**Text section**.
---
Zoellick: World moving towards new monetary system

The global economy is moving towards a new monetary system with gold emerging as a preferred alternative to existing assets, World Bank president Robert Zoellick said on Wednesday.

He also tried to ease concerns over the possibility of a “currency war” but warned of growing protectionism if tensions over exchange rates were allowed to continue fester.

“There’s uncertainty about the future of the international monetary system,” he told a news conference in Singapore.

“As I said, whether people wish to acknowledge it or not, we are moving towards a Bretton Woods III,” he said, referring to a possible agreement to replace the current system of floating currencies.

Zoellick stressed that a piece he wrote in Monday’s Financial Times, in which he said the G20 should bring gold back into the global monetary system to guide currency movements, did not mean he wanted a return to the gold standard.

“What I tried to outline in the piece was that I don’t believe that you can return to a fixed exchange rate system and therefore I don’t believe you can return to a gold standard,” said Zoellick.

“But then the question is if you’ve got multiple reserve currencies, how will the international system cooperate,” he said.

He said governments had to recognise the changes taking place in the global monetary system and take the necessary steps to adjust to a new regime.

“These things are happening ... So in my view, it’s better for the key governments involved to recognise it and start to figure out how do they want to change the rules and norms to the international system to adapt to,” he said.

His comments come a day before heads of the G20 meet in Seoul to tackle the unbalanced global economy and resolve disputes that have raised concerns of a “currency war” in which all nations massage their units to help exporters.
---
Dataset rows

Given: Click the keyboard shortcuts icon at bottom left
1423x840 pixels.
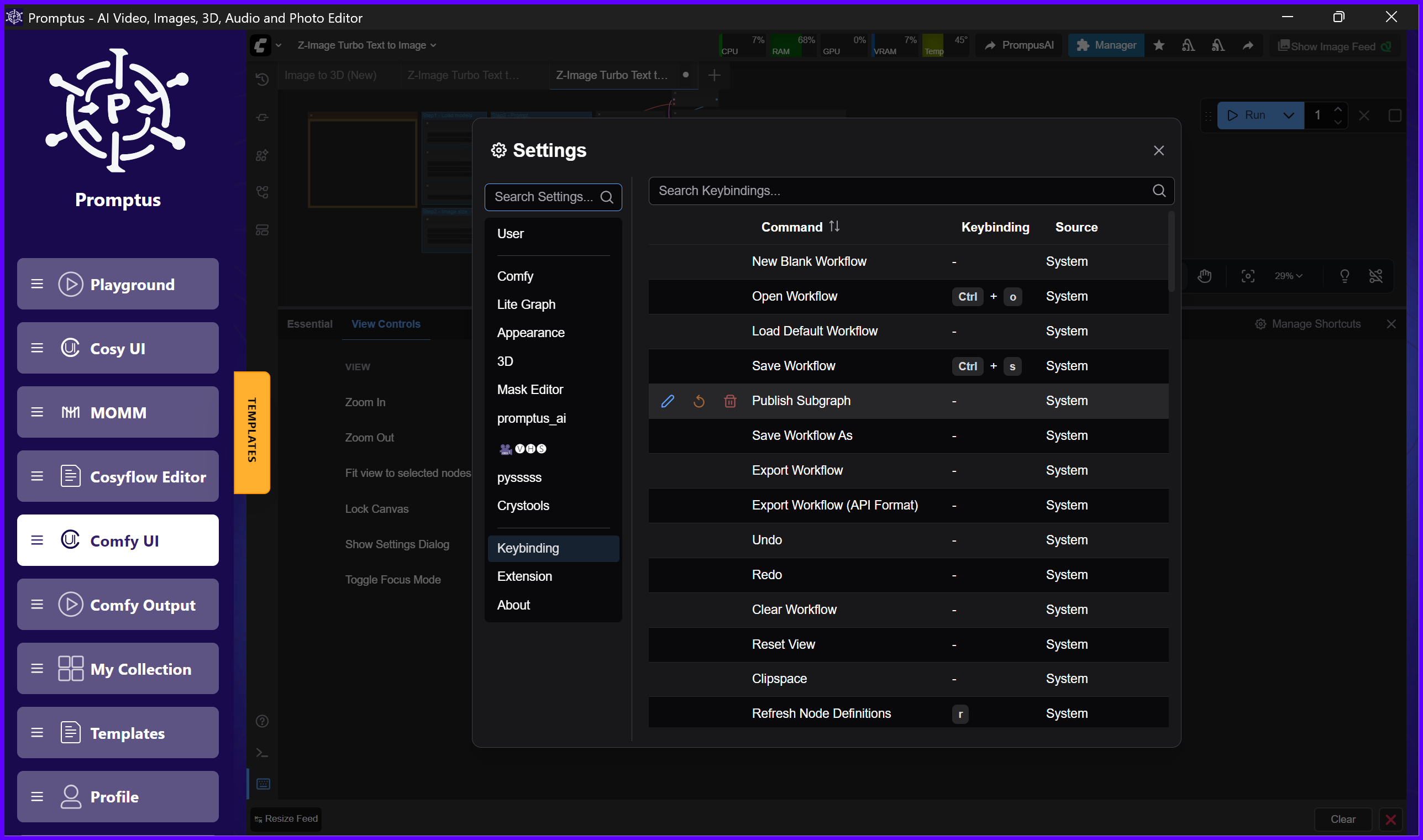Looking at the screenshot, I should (262, 784).
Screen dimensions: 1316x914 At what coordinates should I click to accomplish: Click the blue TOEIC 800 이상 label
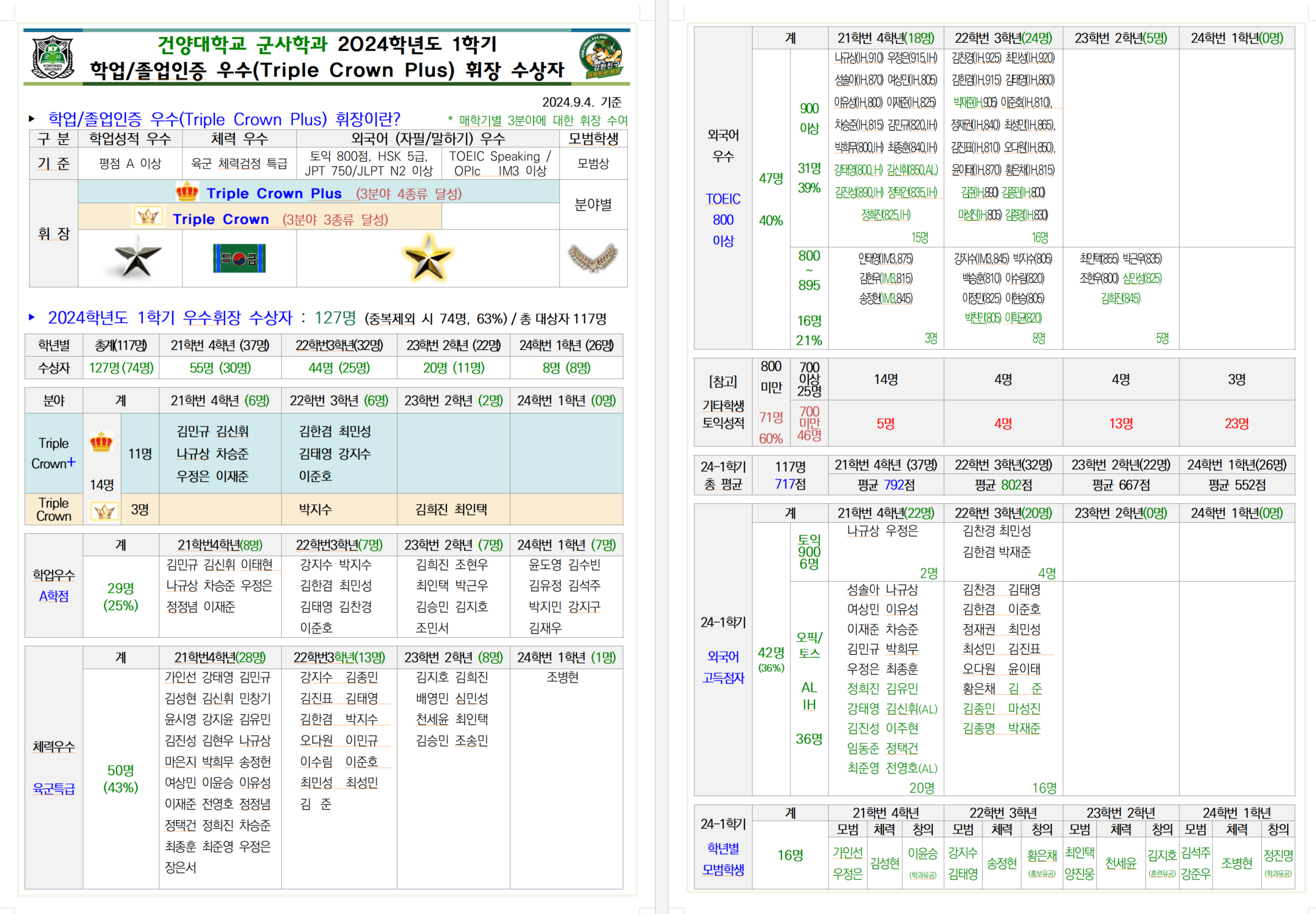pyautogui.click(x=723, y=220)
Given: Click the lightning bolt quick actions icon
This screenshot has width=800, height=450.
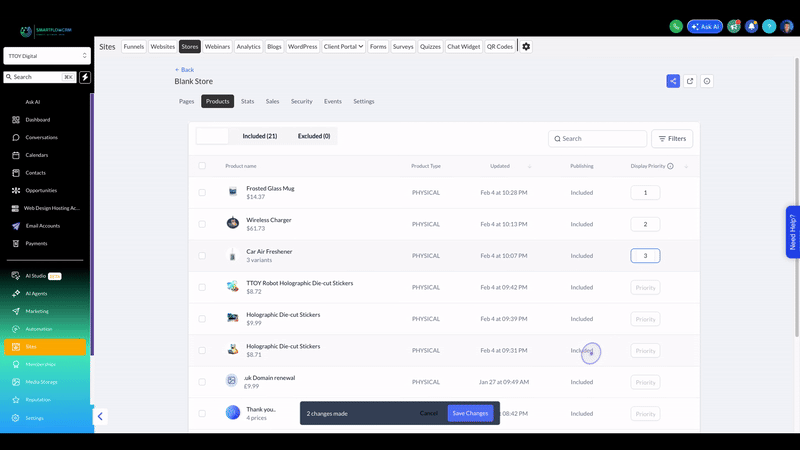Looking at the screenshot, I should coord(85,77).
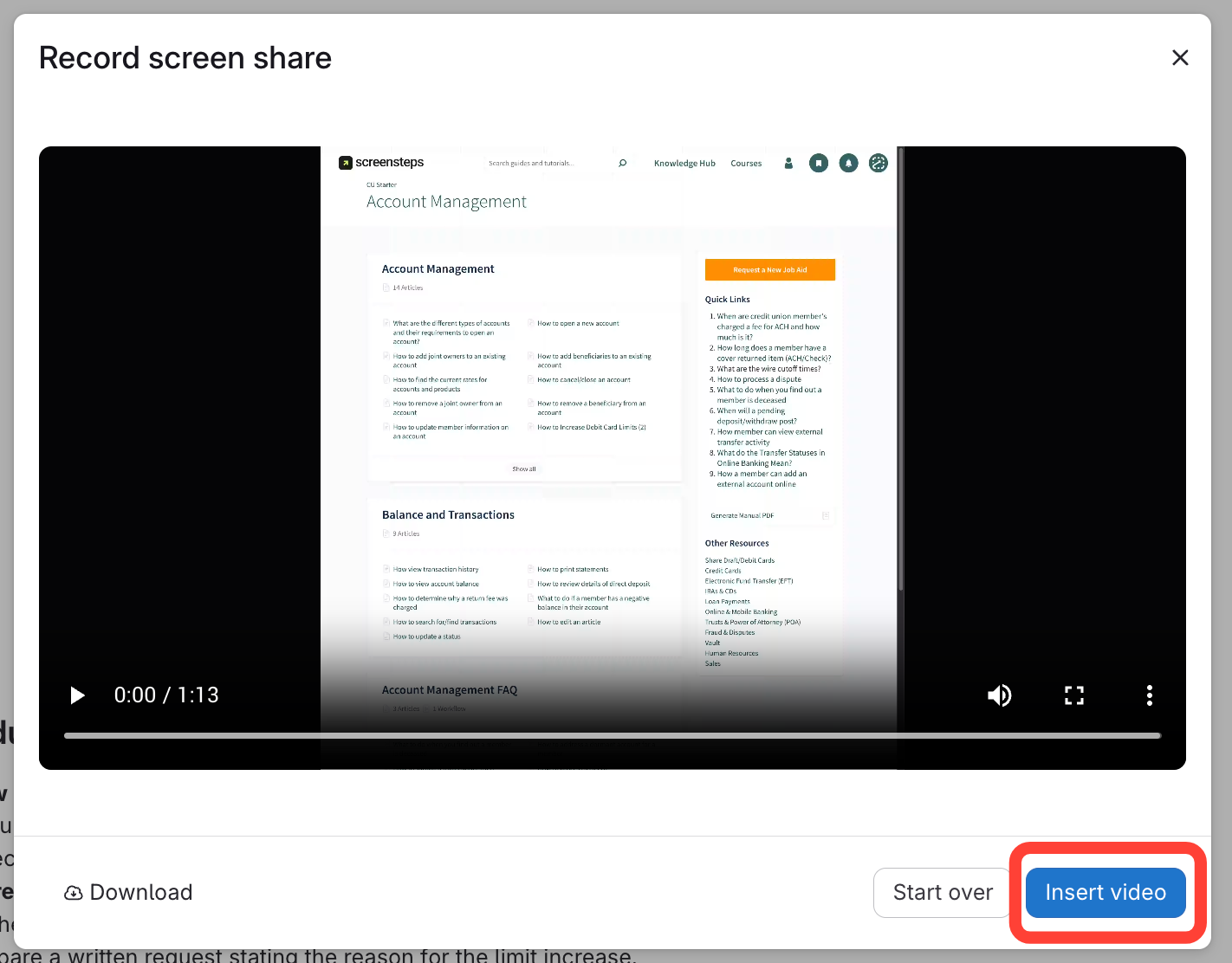Expand Show all under Account Management
This screenshot has width=1232, height=963.
click(x=524, y=469)
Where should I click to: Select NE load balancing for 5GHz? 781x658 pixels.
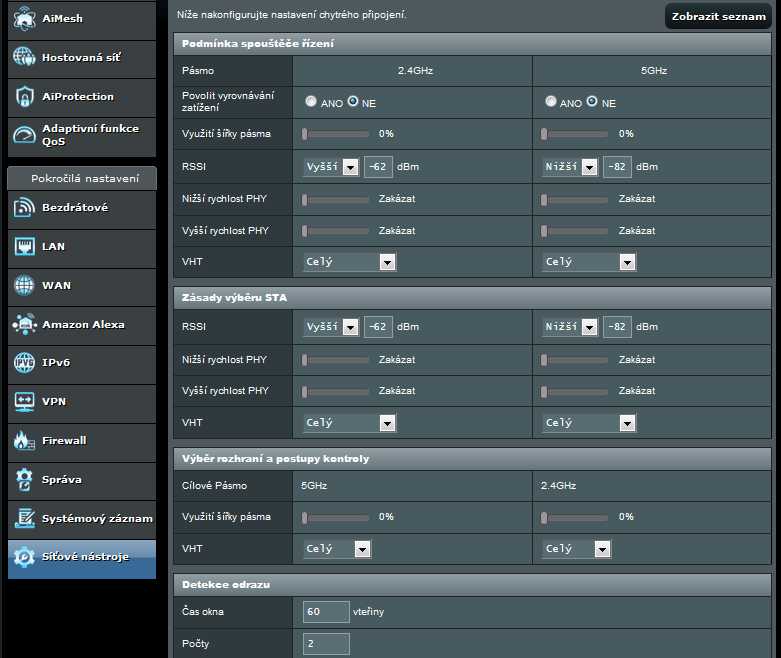pos(592,102)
---
**Things to do**.
a) In the article on Zoellick's remarks, in which city did he give the news conference?
b) Repeat the part of the article on Zoellick's remarks from "The global economy" to "said on Wednesday.".

**Results**.
a) Singapore

b)
The global economy is moving towards a new monetary system with gold emerging as a preferred alternative to existing assets, World Bank president Robert Zoellick said on Wednesday.